Objective. Name the four basic exercises that the workout plan text below is built on.

Supplied text.
= = =
Bodybuilding is great. Weight training is great. Crossfit, Pilates, plyometrics--they're all great.
If that's you, here's a foolproof workout plan that is guaranteed to work -- as long as you stick with it.
The key is to focus on four basic exercises, and follow one simple principle.
First the exercises:
- dead lifts;
Yep: The big four.
Squats increase leg and core strength. Push-ups increase chest, shoulder, and triceps strength. Dead lifts increase lower back, glute, and core strength (not to mention seemingly every other muscle in your body). And pull-ups increase back, shoulder, and arm strength (or you can reverse your grip and do chin-ups to engage your biceps more than your shoulders).
Do these four functional exercises and you'll target the major muscle groups and build the kind of strength that makes everyday life easier. And, oh, yeah: Over time, you'll not only be fitter, you'll look fitter.
Now the guiding principle: Stick to just these exercises, and always do a little bit more each time you work out.
= = =
Entries supplied.
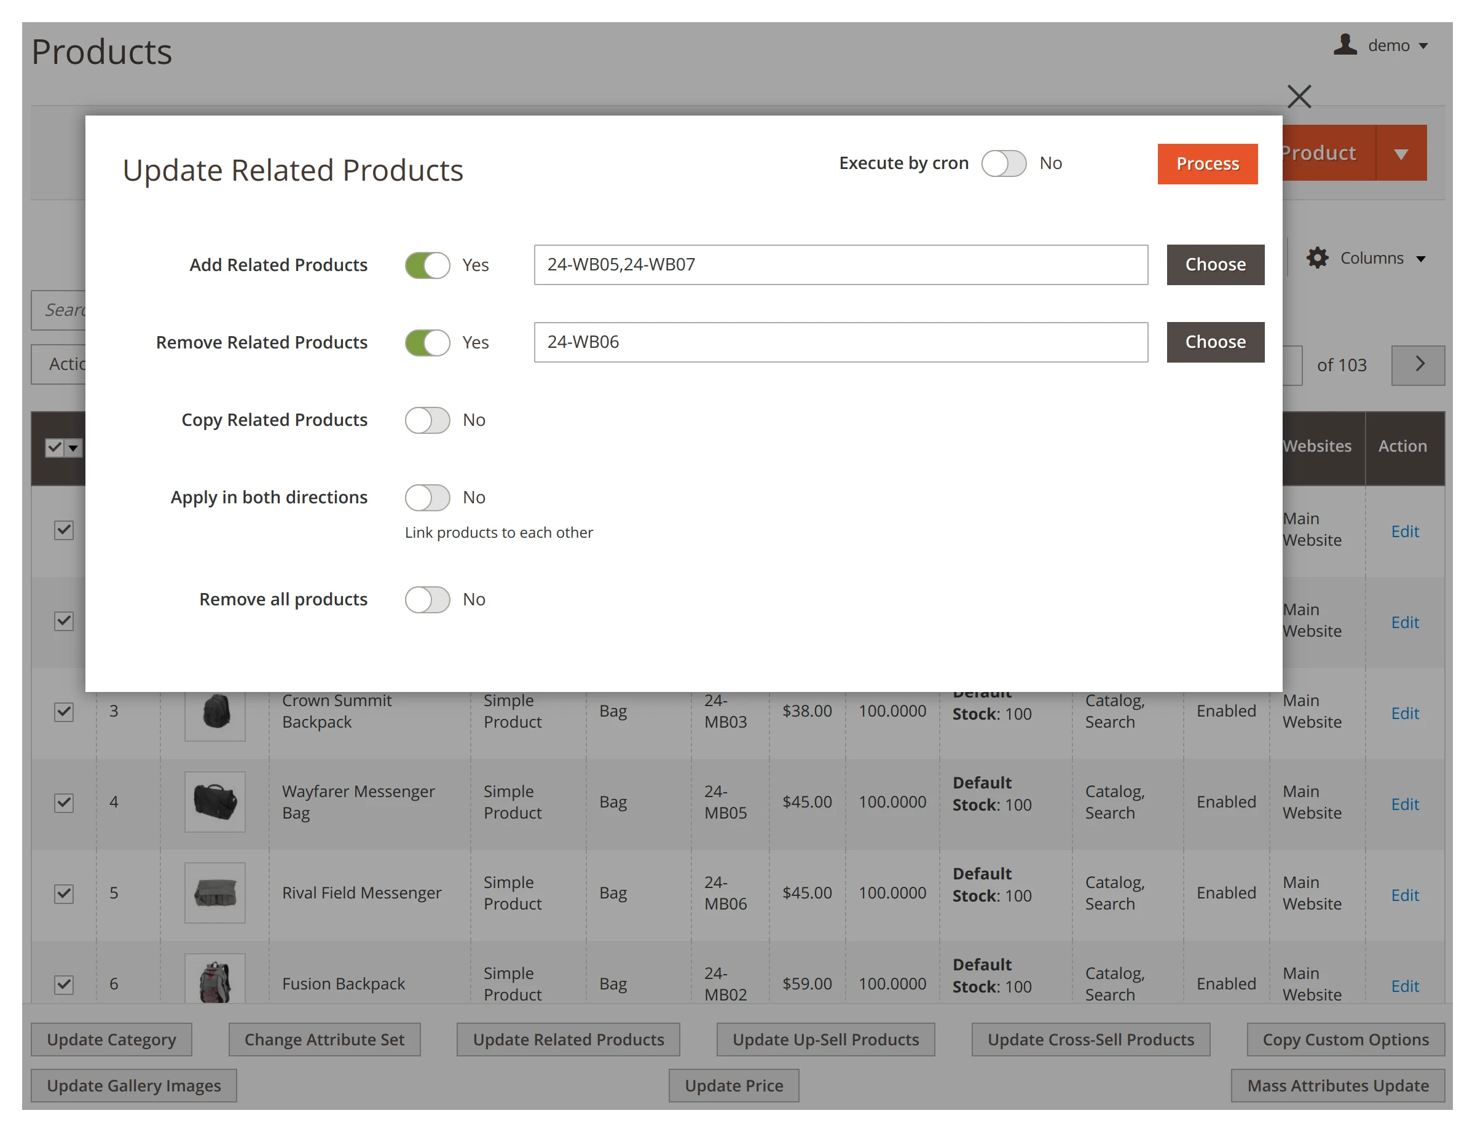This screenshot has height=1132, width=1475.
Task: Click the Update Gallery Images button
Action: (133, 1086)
= = =
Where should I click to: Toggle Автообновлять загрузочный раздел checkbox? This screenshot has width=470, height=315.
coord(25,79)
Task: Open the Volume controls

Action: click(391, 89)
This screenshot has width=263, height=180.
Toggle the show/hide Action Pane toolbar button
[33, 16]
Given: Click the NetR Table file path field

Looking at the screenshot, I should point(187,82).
= = =
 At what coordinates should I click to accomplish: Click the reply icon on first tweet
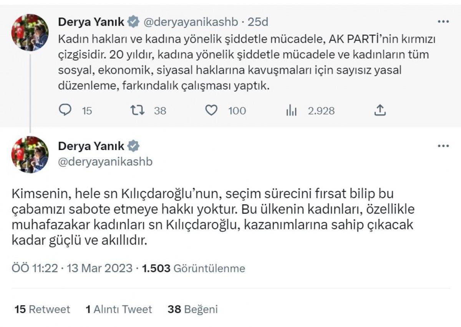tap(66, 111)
= = =
Response to this exercise. Squats, push-ups, dead lifts, and pull-ups.